A truck carrying wreaths for the funeral of Paul Doherty in Clonmany, Co Donegal on Thursday

It was a tragedy, there is no doubt about that, but it was not a tragic accident. This was preventable. We've heard the names over and over throughout the week, as the funerals were catalogued by newspapers: Mark McLaughlin (21), PJ McLaughlin (21), Hugh Friel (66), Paul Doherty (19), Eamonn McDaid (22), Ciarán Sweeney (19), Damien McLaughlin (21), and James McEleney (23). The driver of the Volkswagen Passat in which his seven friends died, Shaun Kelly (22), remains in hospital.


The horrific crash in Donegal in which eight men lost their lives has become a topic of national conversation. Amongst that chatter are politically incorrect views about how people drive in 'that part of the country'. Driving in Donegal and its neighbouring counties has a reputation for speed, for lawlessness, for bad roads, for a lack of policing, for a nudge and wink attitude to drink driving, for a culture of boy racers that reinforces the idea of speeding as some kind of recreational activity, when it should be feared, not endorsed.


It's odd that when a car accident was responsible for these deaths, a love of motoring permeates the multiple funerals. At Mark McLaughlin's mass, a poem was recited about his love of trucks, ending in, "You'd meet him coming anywhere and even day or night / His mobile phone to his ears, he'd wave and flash the lights." One of the gifts presented during the funeral of Paul Doherty was a copy of Auto Trader magazine. The offertory gifts at PJ McLaughlin's funeral included a photograph of a souped-up BMW and a trophy naming him "Driver of the Year 2010". Live by the sword...
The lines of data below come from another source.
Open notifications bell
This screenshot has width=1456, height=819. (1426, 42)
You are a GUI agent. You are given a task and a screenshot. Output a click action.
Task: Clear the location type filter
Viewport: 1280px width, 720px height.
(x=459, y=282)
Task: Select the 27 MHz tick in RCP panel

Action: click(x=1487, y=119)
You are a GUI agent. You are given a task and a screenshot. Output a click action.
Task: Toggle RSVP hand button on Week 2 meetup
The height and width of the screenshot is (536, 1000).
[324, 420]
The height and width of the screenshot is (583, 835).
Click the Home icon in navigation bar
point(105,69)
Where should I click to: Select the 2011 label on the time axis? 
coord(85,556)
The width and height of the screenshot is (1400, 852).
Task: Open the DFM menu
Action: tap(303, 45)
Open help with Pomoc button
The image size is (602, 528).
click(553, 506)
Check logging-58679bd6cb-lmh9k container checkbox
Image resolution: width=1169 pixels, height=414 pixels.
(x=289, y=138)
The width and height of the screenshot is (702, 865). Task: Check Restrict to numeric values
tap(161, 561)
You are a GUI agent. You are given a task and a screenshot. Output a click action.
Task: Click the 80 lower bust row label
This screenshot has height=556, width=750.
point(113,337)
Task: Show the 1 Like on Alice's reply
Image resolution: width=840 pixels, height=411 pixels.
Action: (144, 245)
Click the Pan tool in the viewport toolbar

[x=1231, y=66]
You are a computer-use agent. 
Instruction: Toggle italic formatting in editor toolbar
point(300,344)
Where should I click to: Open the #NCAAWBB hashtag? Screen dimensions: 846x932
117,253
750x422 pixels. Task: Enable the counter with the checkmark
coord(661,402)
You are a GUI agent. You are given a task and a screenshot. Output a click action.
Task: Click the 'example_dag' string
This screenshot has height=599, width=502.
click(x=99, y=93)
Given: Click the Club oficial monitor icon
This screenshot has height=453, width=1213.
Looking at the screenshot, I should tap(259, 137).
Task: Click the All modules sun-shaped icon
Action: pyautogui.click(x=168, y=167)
Psychologists often link the desire to speed as quite a male-specific craving for escape. A more sexist appraisal would be that women desire security, while men desire freedom, hence the relentless marketing of cars to men as a subconscious getaway symbol. An obsession with cars signifies an obsession with freedom. It's no wonder then that young men are more likely to be part of a social group where cars are the main pastime and profession in more rural or isolated areas, where escape, freedom and distractions are more abstract ambitions than the multiple distractions that a more manic urban life may offer.


Around the country there are lads just like those in the Inishowen peninsula who are fanatical about cars and speed. They are a sector for whom road safety campaigns are probably irrelevant. Noel Brett and the Road Safety Authority have done a phenomenal job tackling road deaths. Deaths on Irish roads are at their lowest ever. But all of the policy, policing and media campaigns will seemingly never be enough to get through to a certain demographic, generally young men, who see themselves as indestructible. The priest at one funeral spoke about the fragility of life, but it is an impossible task to convince young people of their indestructibility. That feeling of invincibility occasionally resulting in carelessness is the central essence of youth.


Here is the difficult part for families and friends to stomach: it is not as if a finger descended from the heavens and randomly stubbed out these bright young lives. We all make choices, mostly without possibly knowing what the consequences of such decisions are, but the choice to bundle eight people into a car when the man at the wheel had a conviction for dangerous driving is a choice many other people would not make.


Perhaps the men would have reached their destination safely had they left a minute earlier or later, or on another day, or with different weather, or any number of variables, and would have not given a second thought to the journey.


There has been an insistence that blame isn't relevant. Philomena McEleney, whose son James died in the crash, said, "There is no one to blame. James was in the car, I don't blame anyone for that."


At the funeral of Ciaran Sweeney, his father Eamonn said, "We do not hold or blame Shaun or anyone else in any way for the loss of our beautiful son Ciaran."


It's not fair. It's not fair that seven fine young men have been buried this week. It is not fair that their friend in hospital will have an almost unspeakable existence for the foreseeable future. It is not fair that a pensioner coming home from bingo couldn't do so without being killed. It is not fair on the police and ambulance services and priests that surveyed the wreckage, for those images will live with them forever. It is not fair on families and friends to suffer such grief. None of it is fair.


Maybe there is blame to be ascribed. Perhaps it is too raw and horrible to talk about these things right now, but maybe they need to be said. Sometimes, when we decide that there is no one to blame, it exonerates everyone from responsibility. It's very hard to learn from an event if it is seemingly pointless and random. But this was not random.


It may be an impossible task to convince young people of their destructibility. But it is not impossible to convince them to somehow change their behaviour, to make safer choices. May those eight men rest in peace, and may those that they left behind learn from their mistakes.